The undergraduate thesis might just be the ultimate form of self-inflicted punishment. Whether you're in the Honors program, a PLS major or just plain ambitious, interested and a little bit crazy, the undergraduate thesis is all on you, in both times hard and good.
It seems like such a good idea at the beginning - 50 pages is nothing! That's, like, five 10 page papers, which I write all the time, thank you very much. I've got a whole year to do it, and that's one less class I have to take each semester.
And then your bibliography gets bigger, your research more in-depth, your nights more sleepless. You start to wonder, "Was this really all worth it?"
You will face many hardships on your way to writing that senior undergraduate thesis, and you will consider just laying it all down and giving up many times, but on that day you finally turn it in - well, you might never feel better.
I know this from personal experience - this past Friday, I turned in 70 pages of blood, sweat and tears. It was cathartic, it was a relief, it was celebratory - and it was all worth it.

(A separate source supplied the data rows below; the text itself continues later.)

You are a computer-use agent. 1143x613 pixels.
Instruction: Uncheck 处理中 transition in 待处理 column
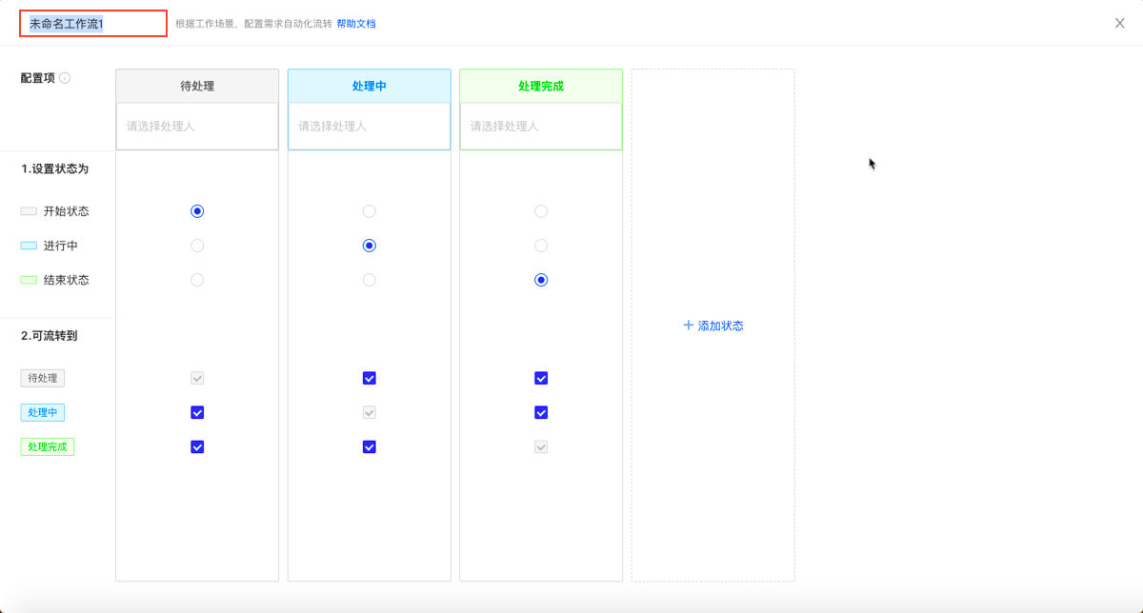tap(197, 412)
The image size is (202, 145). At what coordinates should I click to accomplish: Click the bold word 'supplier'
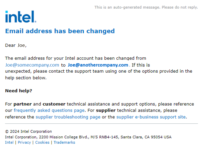pyautogui.click(x=106, y=110)
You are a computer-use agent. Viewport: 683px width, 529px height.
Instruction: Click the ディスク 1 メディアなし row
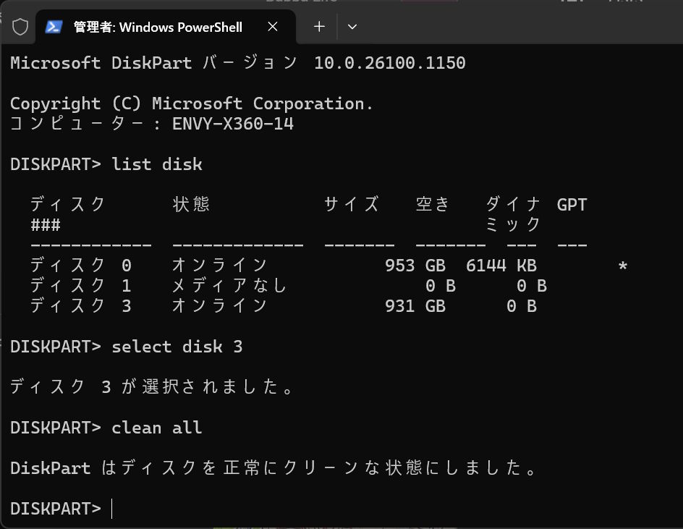(289, 286)
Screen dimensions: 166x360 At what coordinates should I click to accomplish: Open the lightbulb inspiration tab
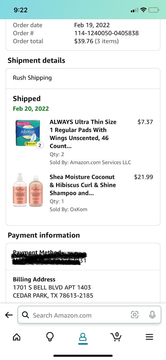(50, 337)
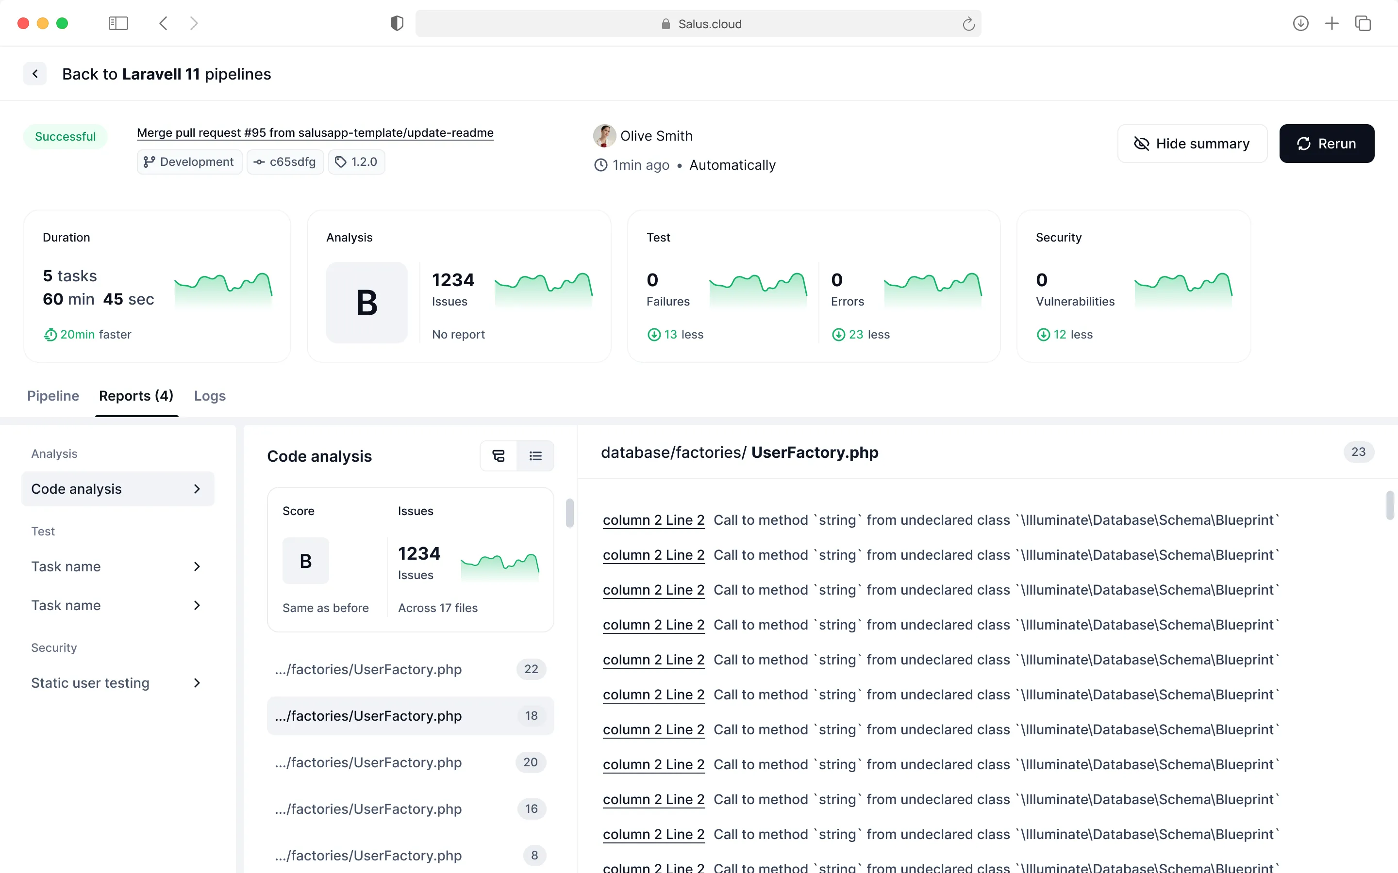
Task: Rerun the pipeline
Action: [x=1326, y=143]
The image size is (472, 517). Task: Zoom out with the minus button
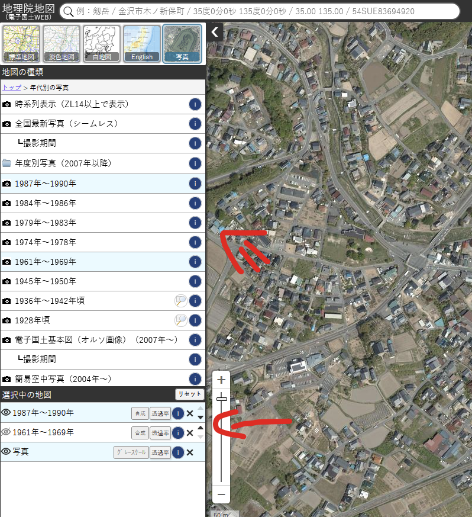tap(221, 494)
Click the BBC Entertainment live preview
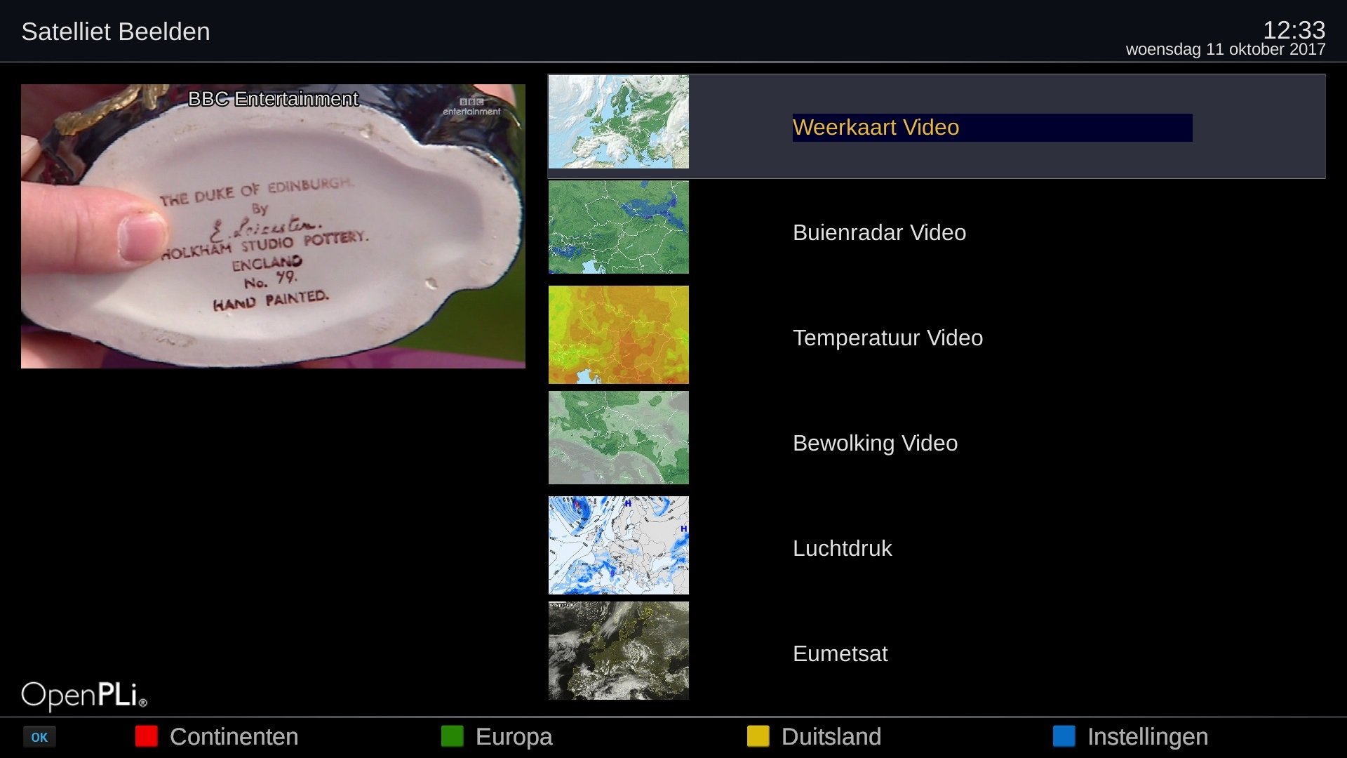 tap(273, 226)
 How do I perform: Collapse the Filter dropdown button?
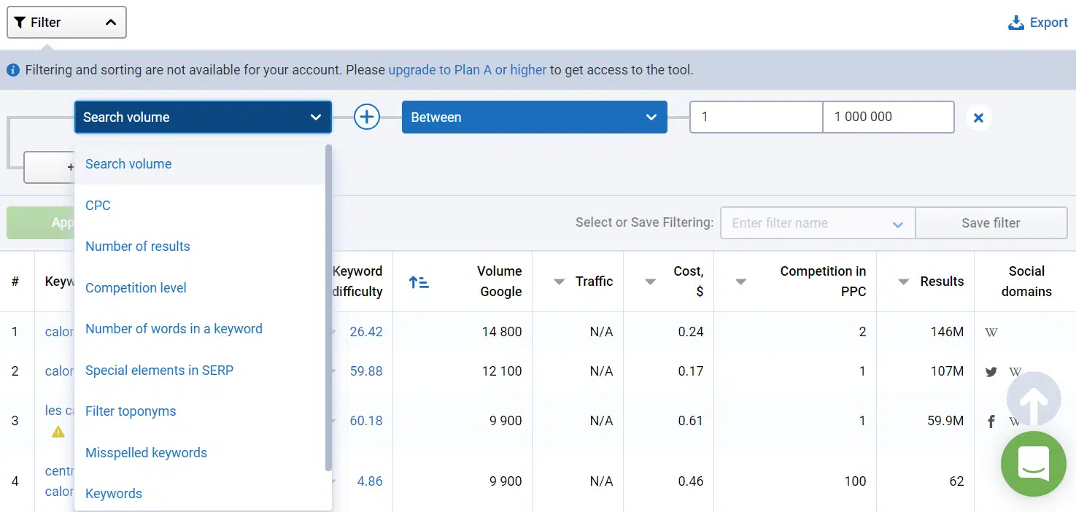point(66,23)
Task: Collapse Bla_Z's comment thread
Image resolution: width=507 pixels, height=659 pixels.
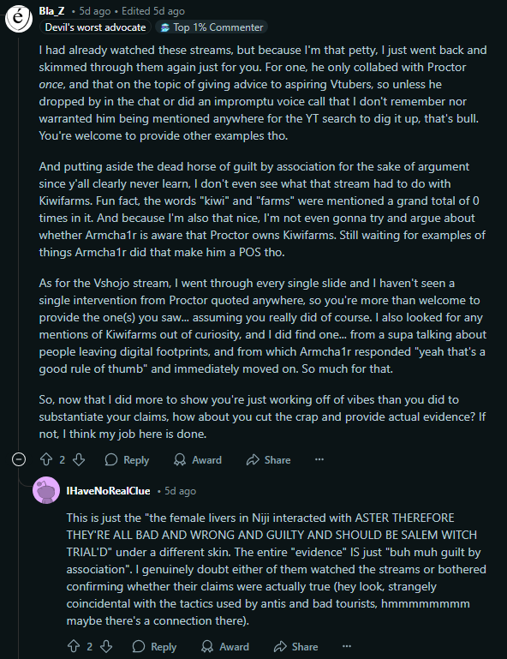Action: (x=19, y=460)
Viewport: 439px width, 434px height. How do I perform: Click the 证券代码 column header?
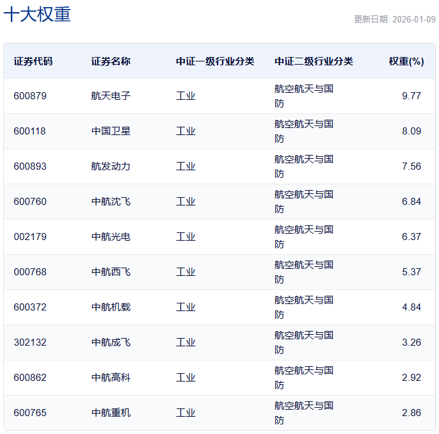pos(33,61)
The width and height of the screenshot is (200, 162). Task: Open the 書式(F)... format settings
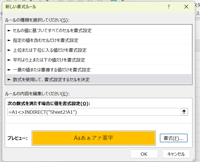click(x=174, y=138)
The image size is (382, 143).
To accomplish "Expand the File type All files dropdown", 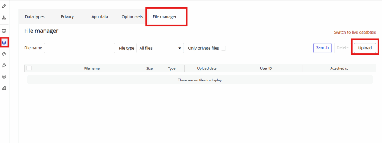I will (x=160, y=48).
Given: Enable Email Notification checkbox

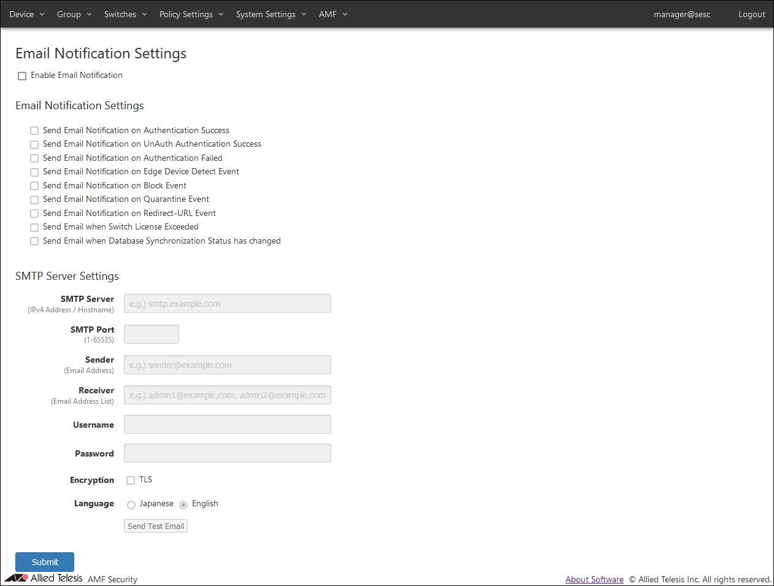Looking at the screenshot, I should (x=22, y=76).
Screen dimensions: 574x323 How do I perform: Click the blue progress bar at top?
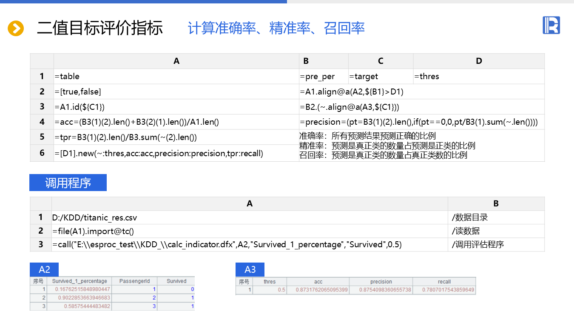[143, 2]
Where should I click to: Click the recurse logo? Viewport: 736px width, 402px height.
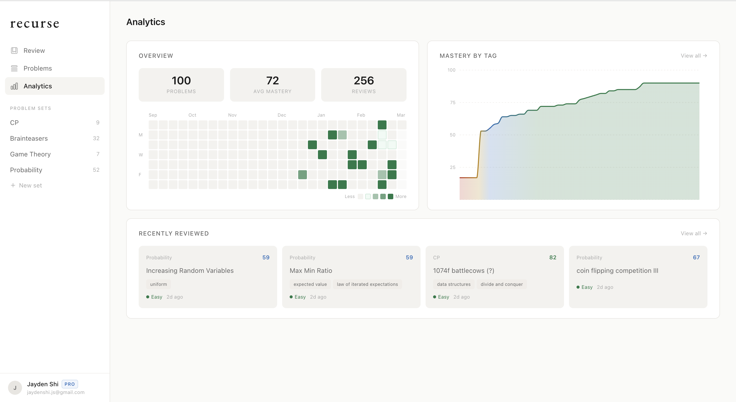(x=35, y=24)
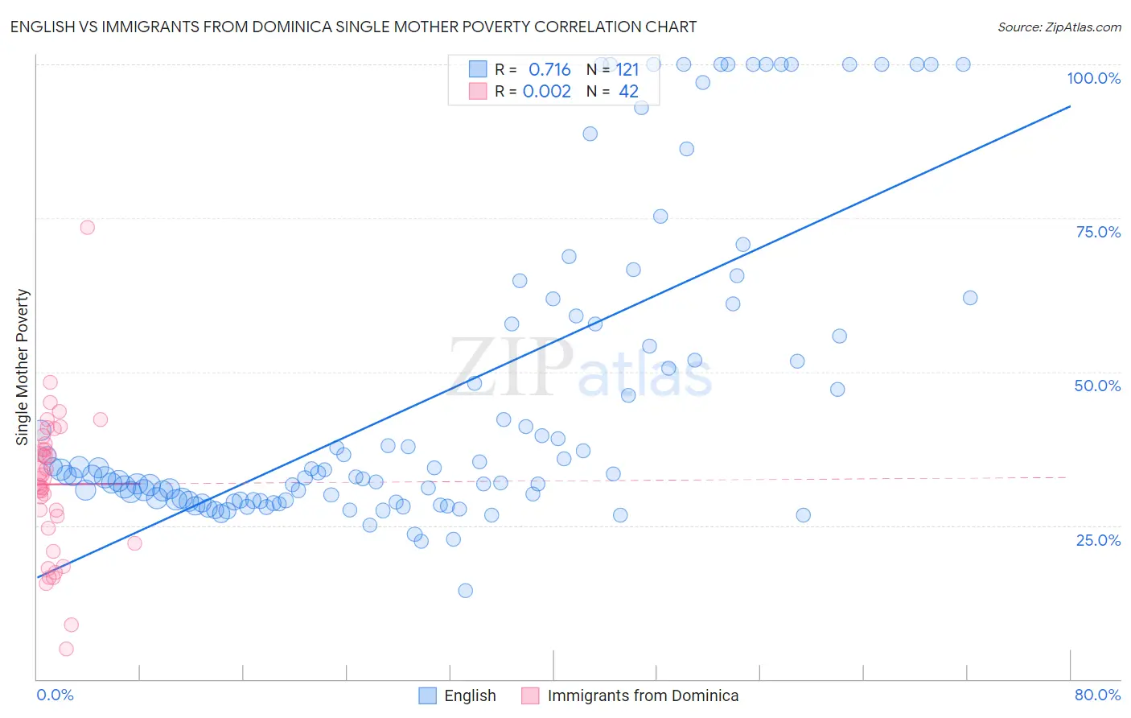Click the Immigrants from Dominica pink legend swatch
The height and width of the screenshot is (718, 1131).
pyautogui.click(x=530, y=695)
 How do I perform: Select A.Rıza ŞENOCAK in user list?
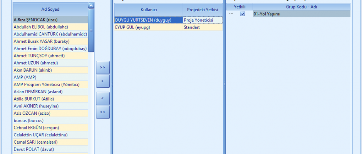pyautogui.click(x=50, y=20)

It was worth it, not because I have 70 pages of academic insight to my name, but because I wrote my thesis on just about the coolest thing I could - "Star Wars." Yeah, all that writing was hard. But even at its worst, my thesis was about "Star Wars!"
I spent countless hours reading about the most prolific movies of my childhood, the stories that inspired my young imagination and propelled to be a film major today. It was the closet to reading for fun that I've ever gotten in school.
Thanks to my thesis, I also received funding to visit Skywalker Ranch in Marin County, Calif., to do research and conduct interviews. It may have been a working trip, but I've never had more fun doing work in my life.
Writing 70 pages about "Star Wars" (and the many complexities behind the life of that franchise), it turns out, was pretty easy. I was a fan girl writing something I would have enjoyed reading myself and, unsurprisingly, that made the whole thing an ultimately enjoyable experience.
So, don't let 20 or 50 or 70 pages scare you away from taking on something really challenging but really rewarding. But when you set your mind to it, choose a topic you're interested in. You will spend an entire year on it, no matter what you might think now, so settle in for that year with something you love. Be smart, be original and, most importantly, be you. Find your personal "Star Wars" and the pain and suffering will, as it turns out, be one of the most rewarding experiences of your academic career.


The views expressed in this column are those of the author and not necessarily those of The Observer.